* Brief
For each entry below, output it exactly as it stands.

* Working data
=-=-=-=-=

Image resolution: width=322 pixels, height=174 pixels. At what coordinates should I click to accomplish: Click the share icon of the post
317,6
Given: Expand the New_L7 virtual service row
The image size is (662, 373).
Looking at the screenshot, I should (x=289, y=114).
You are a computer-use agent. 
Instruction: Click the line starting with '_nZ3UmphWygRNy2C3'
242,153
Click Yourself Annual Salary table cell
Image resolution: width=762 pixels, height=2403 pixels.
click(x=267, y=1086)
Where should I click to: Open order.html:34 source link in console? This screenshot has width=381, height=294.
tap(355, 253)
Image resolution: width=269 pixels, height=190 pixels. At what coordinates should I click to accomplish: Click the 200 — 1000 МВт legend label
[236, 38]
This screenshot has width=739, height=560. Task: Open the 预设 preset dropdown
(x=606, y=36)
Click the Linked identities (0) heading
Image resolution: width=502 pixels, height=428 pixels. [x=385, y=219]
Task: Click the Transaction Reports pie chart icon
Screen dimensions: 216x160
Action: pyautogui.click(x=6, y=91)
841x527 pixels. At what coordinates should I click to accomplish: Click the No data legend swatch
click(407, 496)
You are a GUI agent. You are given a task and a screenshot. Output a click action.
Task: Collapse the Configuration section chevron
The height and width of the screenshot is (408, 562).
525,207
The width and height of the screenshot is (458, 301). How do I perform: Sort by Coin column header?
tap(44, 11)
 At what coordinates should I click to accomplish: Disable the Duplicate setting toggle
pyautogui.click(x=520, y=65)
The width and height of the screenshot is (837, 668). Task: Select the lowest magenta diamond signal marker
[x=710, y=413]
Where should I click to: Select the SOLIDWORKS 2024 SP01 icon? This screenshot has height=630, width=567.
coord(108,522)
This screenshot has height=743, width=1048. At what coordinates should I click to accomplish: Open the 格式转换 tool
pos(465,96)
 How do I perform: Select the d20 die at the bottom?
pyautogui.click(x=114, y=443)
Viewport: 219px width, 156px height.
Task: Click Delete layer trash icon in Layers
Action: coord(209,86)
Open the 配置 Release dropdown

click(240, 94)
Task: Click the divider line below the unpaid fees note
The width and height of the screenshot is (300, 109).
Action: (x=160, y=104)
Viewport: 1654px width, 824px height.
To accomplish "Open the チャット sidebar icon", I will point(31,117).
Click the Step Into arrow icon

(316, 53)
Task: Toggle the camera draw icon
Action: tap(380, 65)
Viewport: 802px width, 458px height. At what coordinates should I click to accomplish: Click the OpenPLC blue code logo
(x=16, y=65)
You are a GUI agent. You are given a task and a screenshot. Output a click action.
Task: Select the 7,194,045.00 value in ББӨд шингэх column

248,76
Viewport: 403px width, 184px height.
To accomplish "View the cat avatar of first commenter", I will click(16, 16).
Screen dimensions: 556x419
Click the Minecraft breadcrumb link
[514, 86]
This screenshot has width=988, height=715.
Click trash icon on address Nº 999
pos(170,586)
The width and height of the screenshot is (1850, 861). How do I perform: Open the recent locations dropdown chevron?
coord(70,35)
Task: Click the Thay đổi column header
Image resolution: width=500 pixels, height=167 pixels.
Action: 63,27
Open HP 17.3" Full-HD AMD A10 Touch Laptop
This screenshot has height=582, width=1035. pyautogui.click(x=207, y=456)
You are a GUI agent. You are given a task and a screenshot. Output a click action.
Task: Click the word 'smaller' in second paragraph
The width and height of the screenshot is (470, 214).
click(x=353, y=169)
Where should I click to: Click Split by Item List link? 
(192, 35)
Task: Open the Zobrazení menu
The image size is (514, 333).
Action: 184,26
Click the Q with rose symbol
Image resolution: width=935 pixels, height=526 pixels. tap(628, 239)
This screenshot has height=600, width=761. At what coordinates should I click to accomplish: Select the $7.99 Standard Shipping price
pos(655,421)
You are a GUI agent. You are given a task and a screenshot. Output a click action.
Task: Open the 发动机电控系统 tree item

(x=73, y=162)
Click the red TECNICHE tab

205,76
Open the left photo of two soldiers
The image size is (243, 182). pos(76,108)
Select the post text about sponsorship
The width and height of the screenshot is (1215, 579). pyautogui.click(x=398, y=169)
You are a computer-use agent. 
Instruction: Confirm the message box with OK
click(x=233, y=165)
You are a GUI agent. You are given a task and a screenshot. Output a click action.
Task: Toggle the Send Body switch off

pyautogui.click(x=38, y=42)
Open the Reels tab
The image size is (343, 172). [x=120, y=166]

=-=-=-=-=

* Solution
Image resolution: width=322 pixels, height=174 pixels. At what coordinates should I click to accomplish: Click the share icon of the post
317,6
Given: Expand the New_L7 virtual service row
The image size is (662, 373).
Looking at the screenshot, I should (x=289, y=114).
You are a computer-use agent. 
Instruction: Click the line starting with '_nZ3UmphWygRNy2C3'
242,153
Click Yourself Annual Salary table cell
Image resolution: width=762 pixels, height=2403 pixels.
click(x=267, y=1086)
Where should I click to: Open order.html:34 source link in console? This screenshot has width=381, height=294.
tap(355, 253)
Image resolution: width=269 pixels, height=190 pixels. At what coordinates should I click to accomplish: Click the 200 — 1000 МВт legend label
[236, 38]
This screenshot has width=739, height=560. Task: Open the 预设 preset dropdown
(x=606, y=36)
Click the Linked identities (0) heading
Image resolution: width=502 pixels, height=428 pixels. [x=385, y=219]
Task: Click the Transaction Reports pie chart icon
Screen dimensions: 216x160
Action: pyautogui.click(x=6, y=91)
841x527 pixels. At what coordinates should I click to accomplish: Click the No data legend swatch
click(407, 496)
You are a GUI agent. You are given a task and a screenshot. Output a click action.
Task: Collapse the Configuration section chevron
The height and width of the screenshot is (408, 562).
525,207
The width and height of the screenshot is (458, 301). How do I perform: Sort by Coin column header?
tap(44, 11)
 At what coordinates should I click to accomplish: Disable the Duplicate setting toggle
pyautogui.click(x=520, y=65)
The width and height of the screenshot is (837, 668). Task: Select the lowest magenta diamond signal marker
[x=710, y=413]
Where should I click to: Select the SOLIDWORKS 2024 SP01 icon? This screenshot has height=630, width=567.
coord(108,522)
This screenshot has height=743, width=1048. At what coordinates should I click to accomplish: Open the 格式转换 tool
pos(465,96)
 How do I perform: Select the d20 die at the bottom?
pyautogui.click(x=114, y=443)
Viewport: 219px width, 156px height.
Task: Click Delete layer trash icon in Layers
Action: coord(209,86)
Open the 配置 Release dropdown

click(240, 94)
Task: Click the divider line below the unpaid fees note
The width and height of the screenshot is (300, 109).
Action: (x=160, y=104)
Viewport: 1654px width, 824px height.
To accomplish "Open the チャット sidebar icon", I will point(31,117).
Click the Step Into arrow icon

(316, 53)
Task: Toggle the camera draw icon
Action: tap(380, 65)
Viewport: 802px width, 458px height. At what coordinates should I click to accomplish: Click the OpenPLC blue code logo
(x=16, y=65)
You are a GUI agent. You are given a task and a screenshot. Output a click action.
Task: Select the 7,194,045.00 value in ББӨд шингэх column

248,76
Viewport: 403px width, 184px height.
To accomplish "View the cat avatar of first commenter", I will click(16, 16).
Screen dimensions: 556x419
Click the Minecraft breadcrumb link
[514, 86]
This screenshot has width=988, height=715.
Click trash icon on address Nº 999
pos(170,586)
The width and height of the screenshot is (1850, 861). How do I perform: Open the recent locations dropdown chevron?
coord(70,35)
Task: Click the Thay đổi column header
Image resolution: width=500 pixels, height=167 pixels.
Action: 63,27
Open HP 17.3" Full-HD AMD A10 Touch Laptop
This screenshot has height=582, width=1035. pyautogui.click(x=207, y=456)
You are a GUI agent. You are given a task and a screenshot. Output a click action.
Task: Click the word 'smaller' in second paragraph
The width and height of the screenshot is (470, 214).
click(x=353, y=169)
Where should I click to: Click Split by Item List link? 
(192, 35)
Task: Open the Zobrazení menu
The image size is (514, 333).
Action: 184,26
Click the Q with rose symbol
Image resolution: width=935 pixels, height=526 pixels. tap(628, 239)
This screenshot has height=600, width=761. At what coordinates should I click to accomplish: Select the $7.99 Standard Shipping price
pos(655,421)
You are a GUI agent. You are given a task and a screenshot. Output a click action.
Task: Open the 发动机电控系统 tree item

(x=73, y=162)
Click the red TECNICHE tab

205,76
Open the left photo of two soldiers
The image size is (243, 182). pos(76,108)
Select the post text about sponsorship
The width and height of the screenshot is (1215, 579). pyautogui.click(x=398, y=169)
You are a computer-use agent. 
Instruction: Confirm the message box with OK
click(x=233, y=165)
You are a GUI agent. You are given a task and a screenshot. Output a click action.
Task: Toggle the Send Body switch off

pyautogui.click(x=38, y=42)
Open the Reels tab
The image size is (343, 172). [x=120, y=166]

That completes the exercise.